Dany’s vision in the House of the Undying directly matches Jaime’s confession to Brienne in ASOS Jaime V 

“Aerys would have bathed in [wildfire] if he’d dared. The Targaryens were all mad for fire.” …

He floated in heat, in memory. “After dancing griffins lost the Battle of the Bells, Aerys exiled him.” Why am I telling this absurd ugly child? “He had finally realised that Robert was no mere outlaw to be crushed at whim, but the greatest threat House Targaryen had faced since Daemon Blackfyre. The king reminded Lewyn Martell gracelessly that he held Elia and sent him to take command of the ten thousand Dornishmen coming up the kingsroad. Jon Darry and Barristan Selmy rode to Stoney Sept to rally what they could of griffins’ men, and Prince Rhaegar returned from the south and persuaded his father to swallow his pride and summon my father. But no raven returned from Casterly Rock, and that made the king even more afraid. He saw traitors everywhere, and Varys was always there to point out any he might have missed. So His Grace commanded his alchemists to place caches of wildfire all over King’s Landing…”

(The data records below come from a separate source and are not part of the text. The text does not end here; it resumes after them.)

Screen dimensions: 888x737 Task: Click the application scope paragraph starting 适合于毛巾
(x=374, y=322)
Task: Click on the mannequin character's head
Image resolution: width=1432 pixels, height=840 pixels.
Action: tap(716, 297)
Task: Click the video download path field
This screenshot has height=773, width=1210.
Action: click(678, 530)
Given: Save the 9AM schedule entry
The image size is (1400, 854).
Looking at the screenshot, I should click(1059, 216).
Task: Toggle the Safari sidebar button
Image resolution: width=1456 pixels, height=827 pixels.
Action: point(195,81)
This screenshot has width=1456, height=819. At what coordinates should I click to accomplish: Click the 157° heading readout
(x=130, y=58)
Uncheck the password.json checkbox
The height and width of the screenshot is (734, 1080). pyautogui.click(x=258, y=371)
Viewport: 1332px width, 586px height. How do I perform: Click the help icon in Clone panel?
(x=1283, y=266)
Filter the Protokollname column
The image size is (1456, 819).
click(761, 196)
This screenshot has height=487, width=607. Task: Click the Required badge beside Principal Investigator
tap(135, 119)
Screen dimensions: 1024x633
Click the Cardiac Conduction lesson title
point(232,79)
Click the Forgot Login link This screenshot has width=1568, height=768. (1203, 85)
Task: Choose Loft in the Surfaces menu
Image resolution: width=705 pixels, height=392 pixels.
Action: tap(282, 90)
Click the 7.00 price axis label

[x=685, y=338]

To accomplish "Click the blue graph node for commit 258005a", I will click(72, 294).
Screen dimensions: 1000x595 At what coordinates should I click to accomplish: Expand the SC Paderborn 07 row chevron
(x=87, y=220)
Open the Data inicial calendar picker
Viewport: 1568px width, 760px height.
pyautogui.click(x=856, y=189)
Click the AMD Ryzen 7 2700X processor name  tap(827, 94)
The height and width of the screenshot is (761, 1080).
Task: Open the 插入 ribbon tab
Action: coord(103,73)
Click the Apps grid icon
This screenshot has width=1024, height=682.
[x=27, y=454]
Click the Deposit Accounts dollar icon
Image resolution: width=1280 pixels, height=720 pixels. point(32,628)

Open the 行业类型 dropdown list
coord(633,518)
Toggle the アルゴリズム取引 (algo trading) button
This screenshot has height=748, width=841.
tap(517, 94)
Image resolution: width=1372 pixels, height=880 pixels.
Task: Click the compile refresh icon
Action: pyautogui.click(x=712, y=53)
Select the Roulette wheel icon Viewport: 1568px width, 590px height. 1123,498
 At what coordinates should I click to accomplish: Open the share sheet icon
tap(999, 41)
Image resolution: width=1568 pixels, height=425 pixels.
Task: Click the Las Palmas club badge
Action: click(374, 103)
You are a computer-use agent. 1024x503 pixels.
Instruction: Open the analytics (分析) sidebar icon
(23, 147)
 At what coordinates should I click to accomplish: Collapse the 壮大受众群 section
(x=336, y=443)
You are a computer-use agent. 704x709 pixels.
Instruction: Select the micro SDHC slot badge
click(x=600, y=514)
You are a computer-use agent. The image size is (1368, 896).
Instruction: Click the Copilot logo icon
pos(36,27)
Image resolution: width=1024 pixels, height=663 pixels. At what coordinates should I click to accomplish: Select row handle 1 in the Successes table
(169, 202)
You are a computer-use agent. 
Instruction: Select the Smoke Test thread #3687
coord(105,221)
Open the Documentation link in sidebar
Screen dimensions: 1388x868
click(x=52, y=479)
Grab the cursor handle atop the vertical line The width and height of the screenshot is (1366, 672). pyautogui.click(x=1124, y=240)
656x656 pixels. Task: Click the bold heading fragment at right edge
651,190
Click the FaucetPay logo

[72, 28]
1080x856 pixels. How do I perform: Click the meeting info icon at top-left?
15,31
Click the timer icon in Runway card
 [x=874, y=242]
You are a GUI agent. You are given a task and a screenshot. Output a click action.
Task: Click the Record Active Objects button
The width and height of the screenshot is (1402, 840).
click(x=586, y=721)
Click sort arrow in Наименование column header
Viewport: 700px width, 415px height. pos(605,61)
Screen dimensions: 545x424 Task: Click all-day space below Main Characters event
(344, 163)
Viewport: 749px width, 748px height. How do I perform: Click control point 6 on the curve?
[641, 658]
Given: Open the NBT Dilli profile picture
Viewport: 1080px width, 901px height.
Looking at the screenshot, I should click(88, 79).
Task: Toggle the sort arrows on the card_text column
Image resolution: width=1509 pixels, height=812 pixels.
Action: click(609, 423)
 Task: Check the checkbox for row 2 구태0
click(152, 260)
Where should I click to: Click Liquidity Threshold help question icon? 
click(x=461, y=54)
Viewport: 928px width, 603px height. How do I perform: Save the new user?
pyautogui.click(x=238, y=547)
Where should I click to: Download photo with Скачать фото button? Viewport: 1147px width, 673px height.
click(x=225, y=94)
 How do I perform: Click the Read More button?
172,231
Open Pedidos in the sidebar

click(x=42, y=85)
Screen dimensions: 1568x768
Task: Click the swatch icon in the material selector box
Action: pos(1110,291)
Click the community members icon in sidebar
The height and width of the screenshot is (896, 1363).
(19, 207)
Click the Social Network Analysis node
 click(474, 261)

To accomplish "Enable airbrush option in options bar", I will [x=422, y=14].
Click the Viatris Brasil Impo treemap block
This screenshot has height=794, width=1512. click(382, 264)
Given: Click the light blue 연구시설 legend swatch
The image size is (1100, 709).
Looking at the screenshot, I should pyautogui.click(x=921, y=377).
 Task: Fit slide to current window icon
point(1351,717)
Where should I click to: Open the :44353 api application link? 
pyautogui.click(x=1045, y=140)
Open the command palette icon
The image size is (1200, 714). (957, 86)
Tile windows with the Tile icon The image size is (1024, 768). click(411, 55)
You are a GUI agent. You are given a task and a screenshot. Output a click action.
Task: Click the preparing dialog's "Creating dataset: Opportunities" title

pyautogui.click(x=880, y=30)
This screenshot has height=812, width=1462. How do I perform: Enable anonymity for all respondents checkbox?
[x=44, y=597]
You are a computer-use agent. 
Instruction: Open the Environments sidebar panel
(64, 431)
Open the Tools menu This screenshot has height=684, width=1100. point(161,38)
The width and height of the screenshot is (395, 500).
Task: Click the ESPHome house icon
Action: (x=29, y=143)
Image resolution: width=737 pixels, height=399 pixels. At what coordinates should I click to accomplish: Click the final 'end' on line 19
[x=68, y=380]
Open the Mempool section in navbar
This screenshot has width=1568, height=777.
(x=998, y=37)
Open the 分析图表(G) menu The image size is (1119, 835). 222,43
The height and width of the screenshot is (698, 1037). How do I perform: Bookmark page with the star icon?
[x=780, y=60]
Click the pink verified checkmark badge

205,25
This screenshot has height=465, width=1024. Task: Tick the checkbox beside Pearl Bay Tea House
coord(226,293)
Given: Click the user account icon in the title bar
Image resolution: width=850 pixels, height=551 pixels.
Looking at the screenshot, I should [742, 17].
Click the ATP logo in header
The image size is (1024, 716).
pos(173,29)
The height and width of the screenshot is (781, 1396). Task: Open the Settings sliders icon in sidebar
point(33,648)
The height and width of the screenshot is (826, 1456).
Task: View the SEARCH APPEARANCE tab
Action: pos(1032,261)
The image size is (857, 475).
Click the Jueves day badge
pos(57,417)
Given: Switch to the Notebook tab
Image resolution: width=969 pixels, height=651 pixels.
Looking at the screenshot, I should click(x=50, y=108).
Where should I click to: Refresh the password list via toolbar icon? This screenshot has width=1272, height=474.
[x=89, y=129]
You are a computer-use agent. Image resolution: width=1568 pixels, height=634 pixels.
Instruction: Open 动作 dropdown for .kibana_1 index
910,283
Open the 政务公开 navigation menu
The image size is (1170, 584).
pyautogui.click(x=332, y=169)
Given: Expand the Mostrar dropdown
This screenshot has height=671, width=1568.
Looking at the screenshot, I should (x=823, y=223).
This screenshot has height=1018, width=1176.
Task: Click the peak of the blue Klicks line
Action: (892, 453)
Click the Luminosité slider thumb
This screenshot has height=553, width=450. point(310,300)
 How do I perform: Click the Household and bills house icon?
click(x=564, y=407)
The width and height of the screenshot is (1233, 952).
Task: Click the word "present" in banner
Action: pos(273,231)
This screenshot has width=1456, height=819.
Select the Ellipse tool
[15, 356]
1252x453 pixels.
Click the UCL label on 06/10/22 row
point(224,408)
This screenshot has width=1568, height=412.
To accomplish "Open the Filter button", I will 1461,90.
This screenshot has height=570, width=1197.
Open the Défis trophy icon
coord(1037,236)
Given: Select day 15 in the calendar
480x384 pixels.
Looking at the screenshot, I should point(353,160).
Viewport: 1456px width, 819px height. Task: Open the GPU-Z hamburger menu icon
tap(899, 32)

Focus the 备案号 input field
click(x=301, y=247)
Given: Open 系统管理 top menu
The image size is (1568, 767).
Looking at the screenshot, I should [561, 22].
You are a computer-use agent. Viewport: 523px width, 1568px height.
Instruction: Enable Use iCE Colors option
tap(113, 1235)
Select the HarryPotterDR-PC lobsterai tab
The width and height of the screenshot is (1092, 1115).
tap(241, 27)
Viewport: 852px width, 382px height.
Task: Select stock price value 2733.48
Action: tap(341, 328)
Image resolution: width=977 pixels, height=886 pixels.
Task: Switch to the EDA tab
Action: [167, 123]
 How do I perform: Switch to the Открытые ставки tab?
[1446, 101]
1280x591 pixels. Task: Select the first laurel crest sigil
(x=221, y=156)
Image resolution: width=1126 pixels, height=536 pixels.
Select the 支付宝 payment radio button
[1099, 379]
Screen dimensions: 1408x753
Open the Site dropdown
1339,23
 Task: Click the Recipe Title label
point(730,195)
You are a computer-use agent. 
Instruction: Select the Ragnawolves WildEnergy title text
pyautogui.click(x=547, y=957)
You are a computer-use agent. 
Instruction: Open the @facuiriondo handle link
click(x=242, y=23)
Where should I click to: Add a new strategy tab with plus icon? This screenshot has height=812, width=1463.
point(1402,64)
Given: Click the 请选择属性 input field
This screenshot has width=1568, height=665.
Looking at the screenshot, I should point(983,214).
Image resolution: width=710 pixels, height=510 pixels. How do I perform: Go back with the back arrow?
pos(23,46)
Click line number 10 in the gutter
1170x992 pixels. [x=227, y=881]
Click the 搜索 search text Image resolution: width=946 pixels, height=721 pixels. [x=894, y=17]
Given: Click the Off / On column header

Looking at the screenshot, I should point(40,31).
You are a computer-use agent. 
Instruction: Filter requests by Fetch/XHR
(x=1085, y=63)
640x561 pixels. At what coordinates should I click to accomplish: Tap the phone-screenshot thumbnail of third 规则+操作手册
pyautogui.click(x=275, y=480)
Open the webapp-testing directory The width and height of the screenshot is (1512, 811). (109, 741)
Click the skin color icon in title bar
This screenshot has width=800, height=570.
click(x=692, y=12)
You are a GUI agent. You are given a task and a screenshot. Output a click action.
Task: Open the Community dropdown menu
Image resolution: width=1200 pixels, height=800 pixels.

“My Sworn Brothers were all away, you see, but Aerys liked to keep me close. I was my father’s son, so he did not trust me. He wanted me where Varys could watch me, day and night. So I heard it all.” He remembered how Rossart’s eyes would shine when he unrolled his maps to show where the substance must be placed. Garigus and Belis were the same. “Rhaegar met Robert on the Trident, and you know what happened there. When the word reached court, Aerys packed the queen off to Dragonstone with Prince Viserys. Princess Elia would have gone as well, but he forbade it. Somehow he gotten it into his head that Prince Lewyn must have betrayed Rhaegar on the Trident, but he thought he could keep Dorne Loyal so long as he kept Elia and Aegon by his side. ‘The traitors want my city,’ I heard him tell Rossar, ‘but I’ll give them naught but ashes. Let Robert be king over charred bones and cooked meat.’ The Targaryens never bury their dead, they burn them. Aerys meant to have the greatest funeral pyre of them all.”

Conclusion

It intrigues me that Dany does not recognise the Iron Throne, which is she is determined to reclaim, or the great throne room of the Red Keep, which I presume Viserys would have described to her ad nauseum while on the run. 

Dany must know that she is looking at her father, and must know that she is seeing the truth of his madness: he planned to annihilate King’s Landing with wildfire rather than concede to Robert Baratheon.

But she cannot bring herself to acknowledge that this is what she is seeing.

Unlike Rhaegar, who lived through their father’s madness and descent into cruelty, Dany still believes that her family was robbed of their rightful throne. She does not, cannot accept that her father’s actions led to a politically and legally justified civil war to oust the cruel tyrant.

Dany would do well to stop and process this information at some stage. It will be very interesting to see whether Dany has a future opportunity to grill the Kingslayer, and whether she would be open to his testimony, considering that she saw the same moment in the House of the Undying.